I was all depressed yesterday, headache and all.
Jerome came and brought me to dinner at Brewerkz. All the pizza and beer worked in cheering me up, as we can see. Haha.. =)



Great place, Brewerkz. I'm glad I didn't go earlier in my SIP, it would probably eat out a big portion of my allowance. The beer is pretty good, they make it themselves. Ambience is perfect, but not too flambouyant. And it's not too pricey either. Plus, they make all desserts themselves. I think it's a pretty genuinely sincere restaurant, I like it.

Saturday, November 13, 2004

My dead queen.

I dreamt that the queen was letting out a long breadth of air It looked like she was exhaling smoke but non-stop for a few mins When I extended my hand to touch the smoke it was cold Then the smoke stopped but I still didn't understand what went on The prince told me that she has died I reached over and took one of her shoes and turned it upside down And it was empty Somehow that was revelation for the truth for me I fell back into the prince's arms and felt unbelievable grief.

My prince reassured me that it was ok but I could not stop crying He sang me a song but I don't remember the words anymore It was about me lasting forever to him neverending and neverending I felt loved and I loved him inside out and I just floated in his arms.

A dream about death + love. Weird way dreams work..

Mama Mia, Blading, and Dog.

Mama mia fun! Still abit aching over Jerome's money spent tho. =P



Roger at east coast park, before embarking on a long and sloooow journey on blades.


Went to my sis's work today, and a huge alaskan malamute walked in for grooming. He was SO huge. And amazing.
Zeus. A perfect name for such a majestic dog.


My sis was cleaning his ears and he didn't like it.



Saturday, November 06, 2004

Eleven

The number of days I have left can be counted using my fingers and toes.
Kinda starting to dawn on me that I'm leaving, and am a tad sad.
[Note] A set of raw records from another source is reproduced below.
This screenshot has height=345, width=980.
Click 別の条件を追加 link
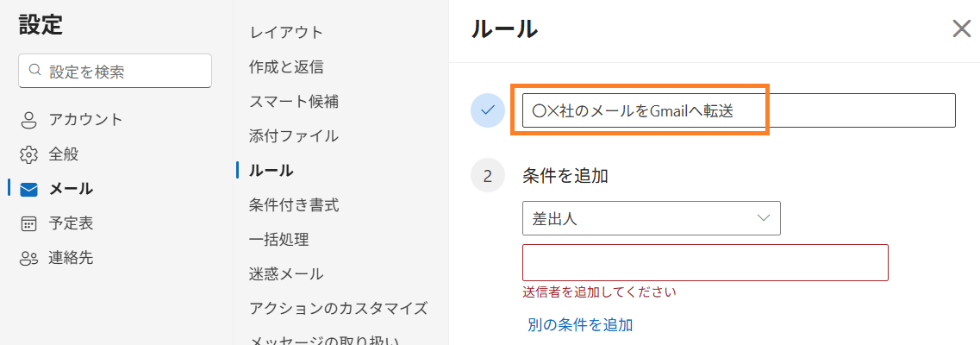pyautogui.click(x=579, y=325)
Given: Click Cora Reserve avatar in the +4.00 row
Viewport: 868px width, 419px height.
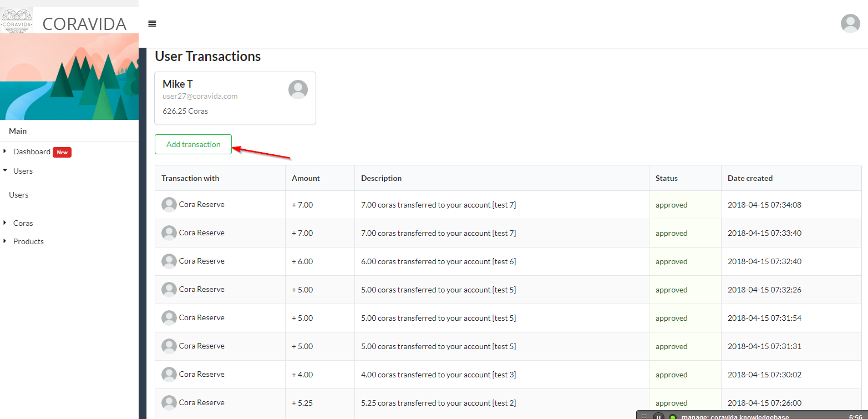Looking at the screenshot, I should click(169, 375).
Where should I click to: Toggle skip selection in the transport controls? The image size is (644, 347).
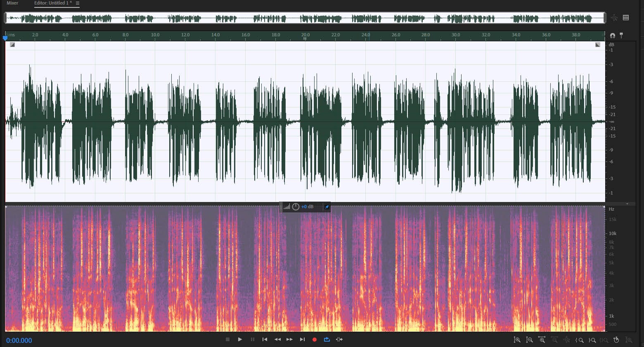(x=339, y=339)
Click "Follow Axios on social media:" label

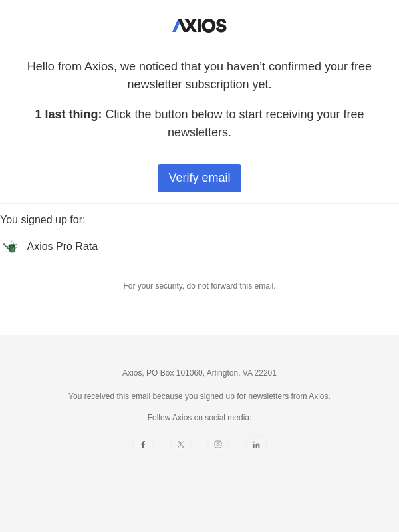tap(200, 418)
Maybe it's just the late night blues.. =)













Friday, November 05, 2004

desire.

from behind these walls i hear your song,
oh sweet words.
music that you play lights up my world.
sweetest that i heard.
could it be?
could it be that i've been touched and turned?
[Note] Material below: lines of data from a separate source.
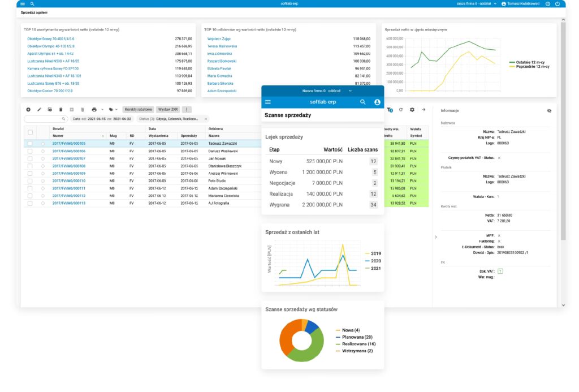Expand the tag icon dropdown arrow
This screenshot has height=392, width=579.
(116, 109)
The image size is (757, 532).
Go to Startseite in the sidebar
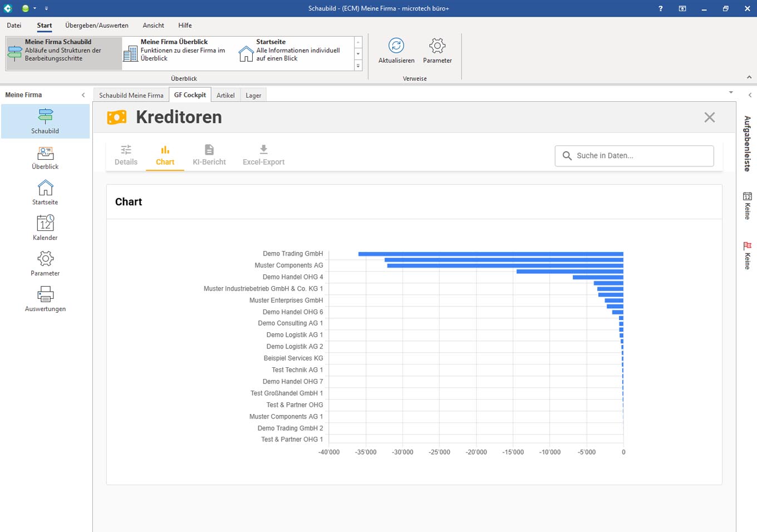click(x=45, y=189)
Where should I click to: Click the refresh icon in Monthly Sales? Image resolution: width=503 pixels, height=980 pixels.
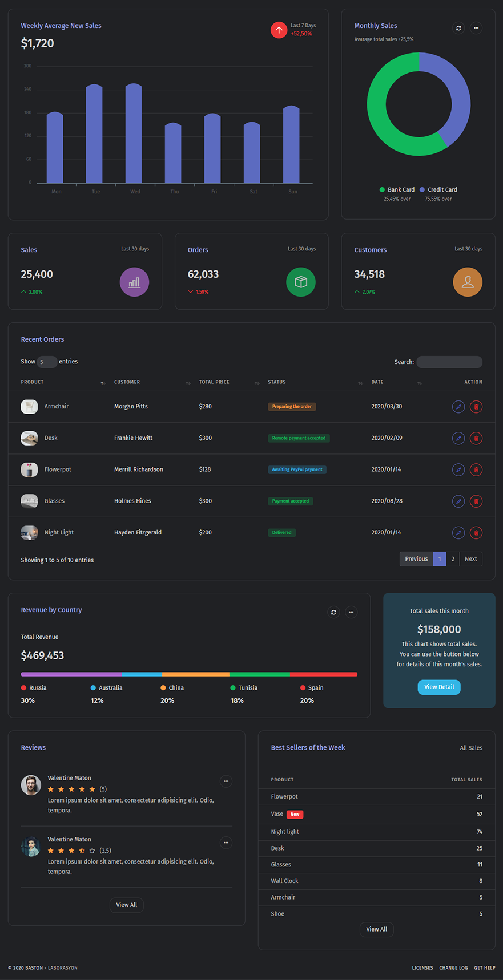click(x=458, y=28)
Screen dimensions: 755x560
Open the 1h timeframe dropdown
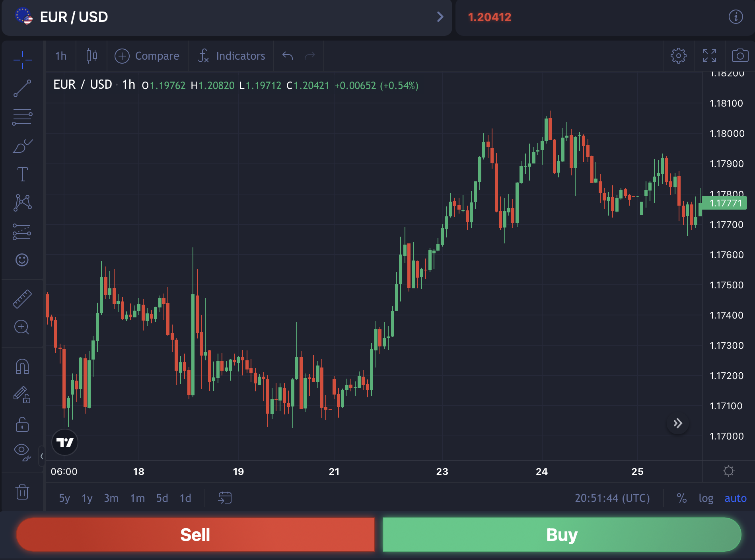[x=61, y=56]
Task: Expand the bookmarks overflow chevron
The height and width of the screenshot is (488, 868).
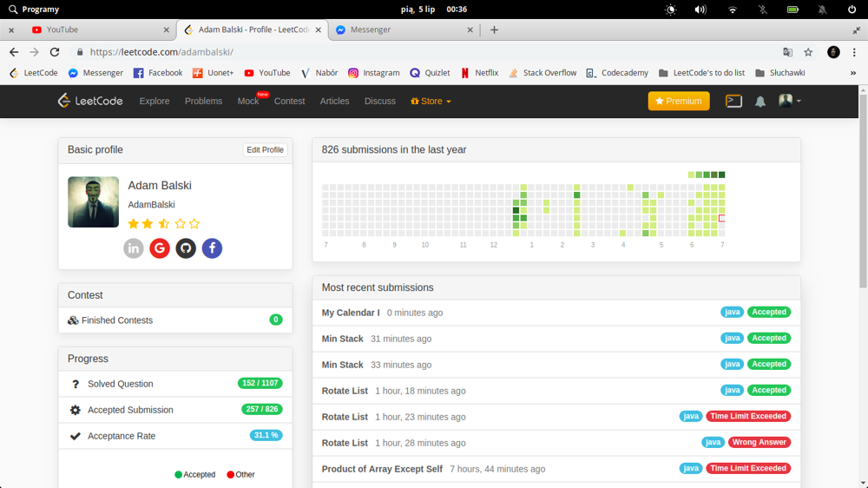Action: 853,73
seems like the counting down of days to freedom from the internship period is all everyone can talk about.

I can't wait either, seriously.

I can't wait not having to go to work everyday, put on my happy face for my tenants when they come home. I love the people, I love serving. But sometimes I just want to have the freedom to sulk. I know it sounds childish, but it's nice to know that the choice is still yours.

suddenly i miss this period in secondary school, when i went to basketball practice everyday. and this guy who liked me, from another school, would be there. he had the most beautiful smile and big kiddy eyes. we'd all play silly shooting games after the PT, and he would referee at our practice matches. it was a phoenomenal feeling, the warm stirring in my heart when i saw him smile at me in the small moments. =) and we had so much fun together..

after all the battles and the wars,
the scars and loss.
i'm still the queen of my domain.

Friday, October 29, 2004

A photo a day.

Sums up my week.

Food at Magic Wok. This photo is literally making me salivate.


Ace and I on the cab to Punggol.


Lemon and Bubu. I visited them. =) Bubu is the BEST snogger.


Miker and I travel home from our committments.


And find a novelty new to us, the Dinosaur.
And I'm told the milo powder on this is not thick enough.. Hmm...

Thursday, October 28, 2004

Fuzzy and warm

Junkie.

I'm totally addicted to Meiji yoghurt, and am eating it compulsively.

In fact, it's all kinds of food. Ever since I've stopped smoking, I'm thinking about something to put in my mouth, savoury, sweet, juicy, light, creamy, saucy..

I'm supposed to be dieting, but just today I ate 5 servings of yoghurt, 3 chocolate bars, a serving of muslim break fast porridge, lunch my mom made, maggimee. And miker came along to csq, and brought a cream puff. And then we went to bedok to have dinosaur.

Ember.. Is this the way to shed the kilos?

All in all today was a good day tho. I spoke to alot of the people I love. =)

Sunday, October 24, 2004

Ace's place

Ace lent us her place, and prepared steamboat dinner for us last night.
=)

Here are some random pictures they took after.

Rian.


Ryan.


Rian and Ace. He makes the weirdest faces.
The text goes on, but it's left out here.